I personally prefer collection with firefox because it gives me thze possibilty to check the whole process and i like to import the .p12 file ( exported from firefox ) into an empty keychain so i can check what is in the package.

"moving" the certificate to the iOS device

Right now it seems that there are ( at least ) two options to bring the cert/key package to the iOS device.

- making a profile ofr the device with the cert/key included

- sending the cert/key package as a mail attachment

I used the latter one with success. Instead of exporting it from the keychain ( which i did before with some success ) i choose to mail the firefox exported ( see link above ) .p12 file to myself. After opening the attachment and providing the password my iPad added that as a profile.

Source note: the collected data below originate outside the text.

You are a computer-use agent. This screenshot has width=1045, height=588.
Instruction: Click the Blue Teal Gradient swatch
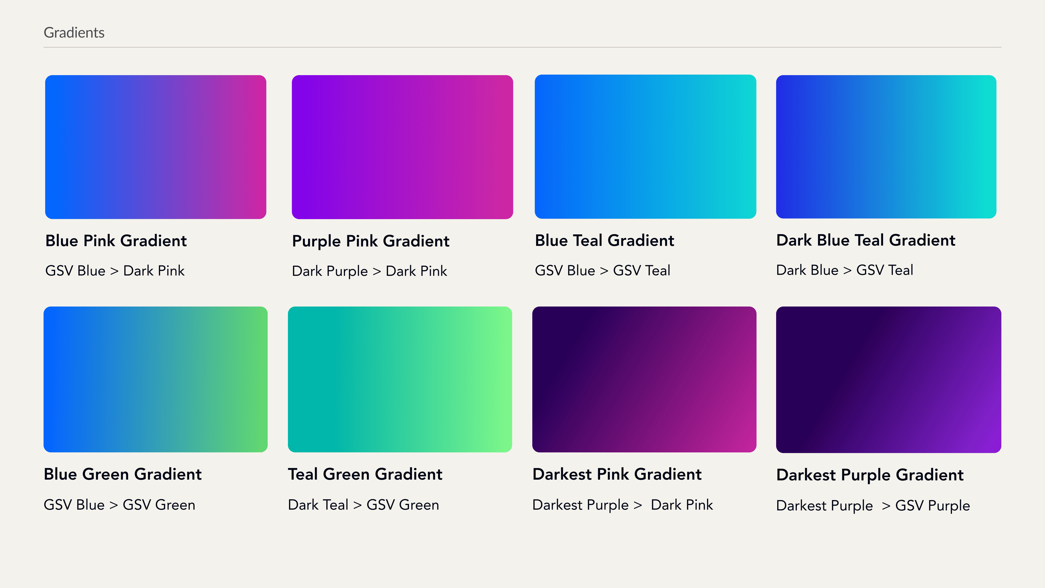pyautogui.click(x=645, y=146)
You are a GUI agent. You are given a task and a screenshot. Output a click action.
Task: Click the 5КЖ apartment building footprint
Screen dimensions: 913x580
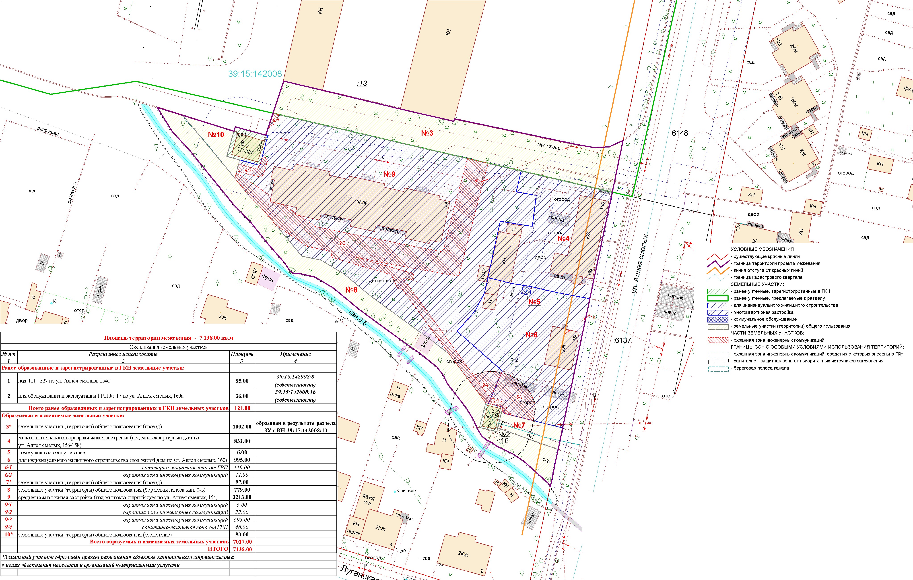click(x=361, y=202)
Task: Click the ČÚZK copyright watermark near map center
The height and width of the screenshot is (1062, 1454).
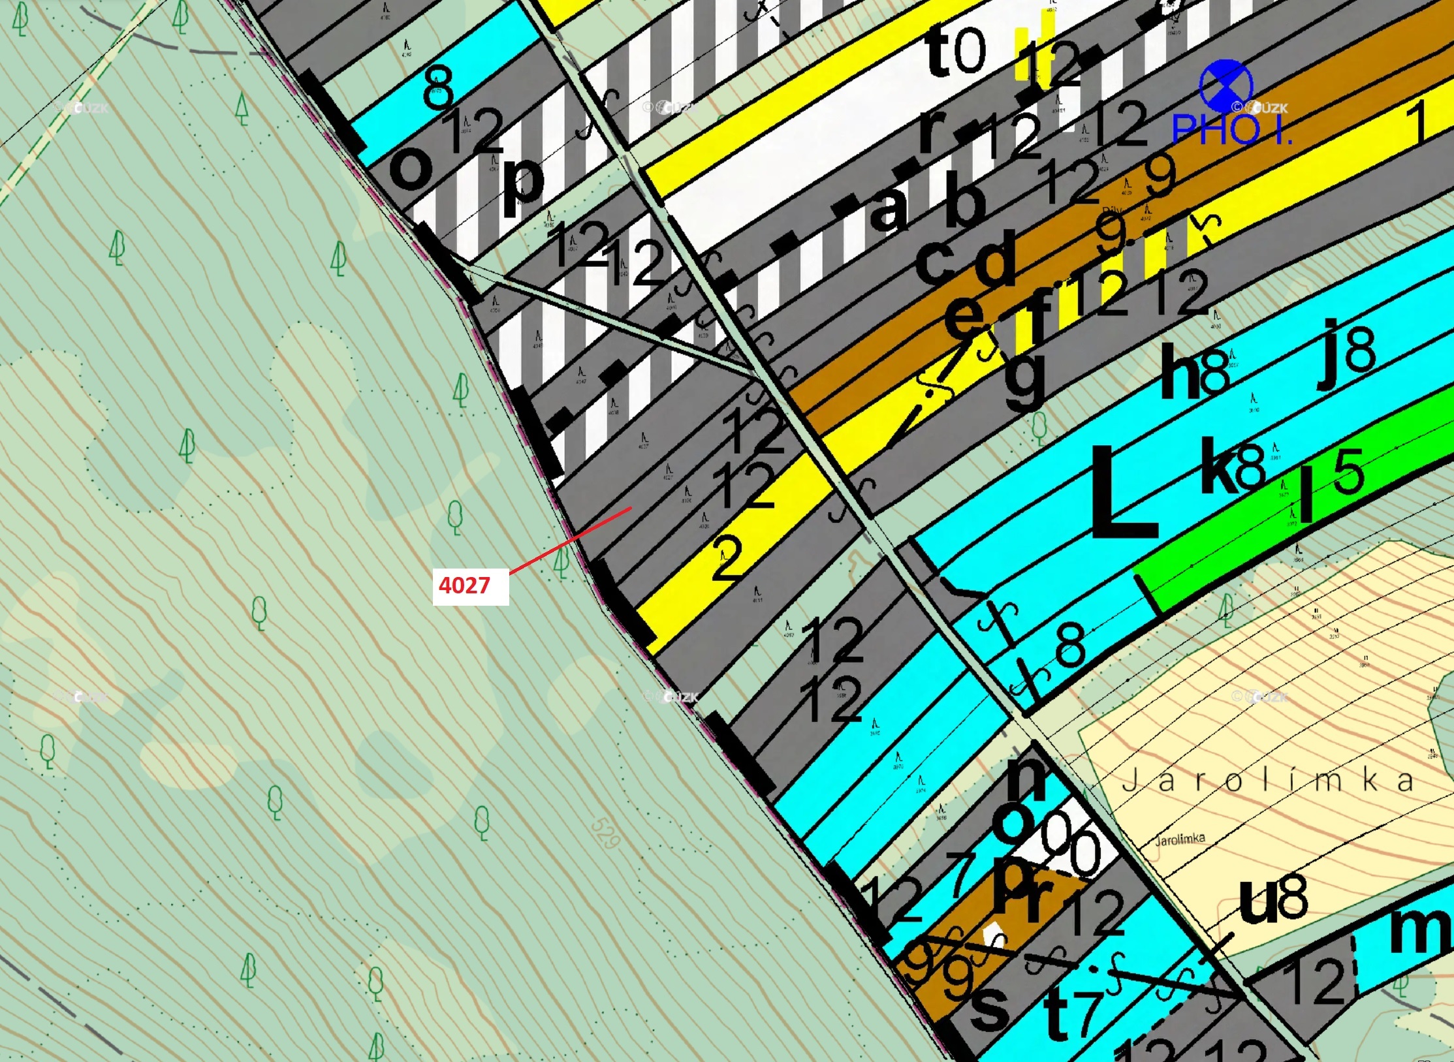Action: tap(672, 697)
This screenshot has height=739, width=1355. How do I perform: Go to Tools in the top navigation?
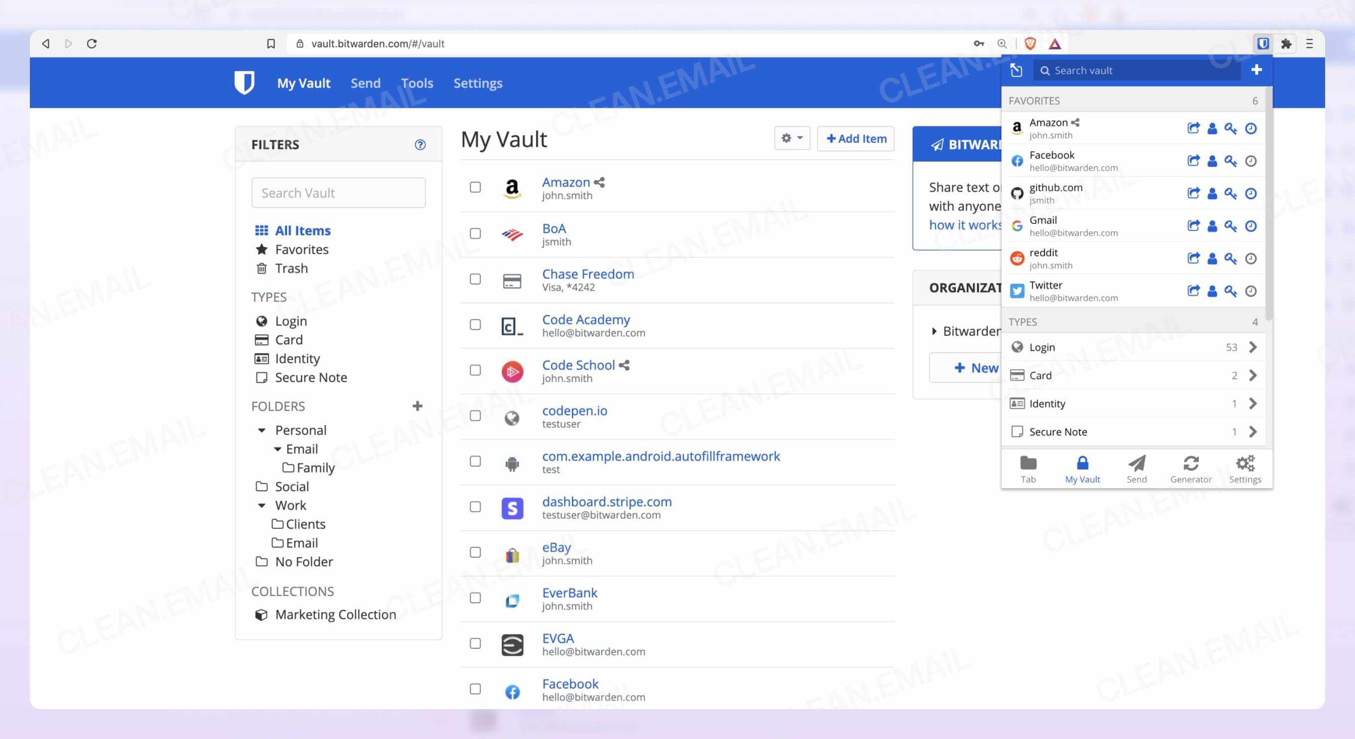417,83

This profile showed in the General->Profiles-> section of my Settings.

As the Original Poster mentions this profile is listed as "Not Trusted" ( in red color ).

I did not care and went on to my @me.com account in the Mail settings section.

There at the Account->Advanced->Advanced settings i switched on S/MIME and Sign and checked my cert under the Certificate section of Sign. It showed the certificate of my email adress as "Trusted" ( in green color ).

Under the "More Details" tab it showed 3 certficates, one of them my freshly collected email cert.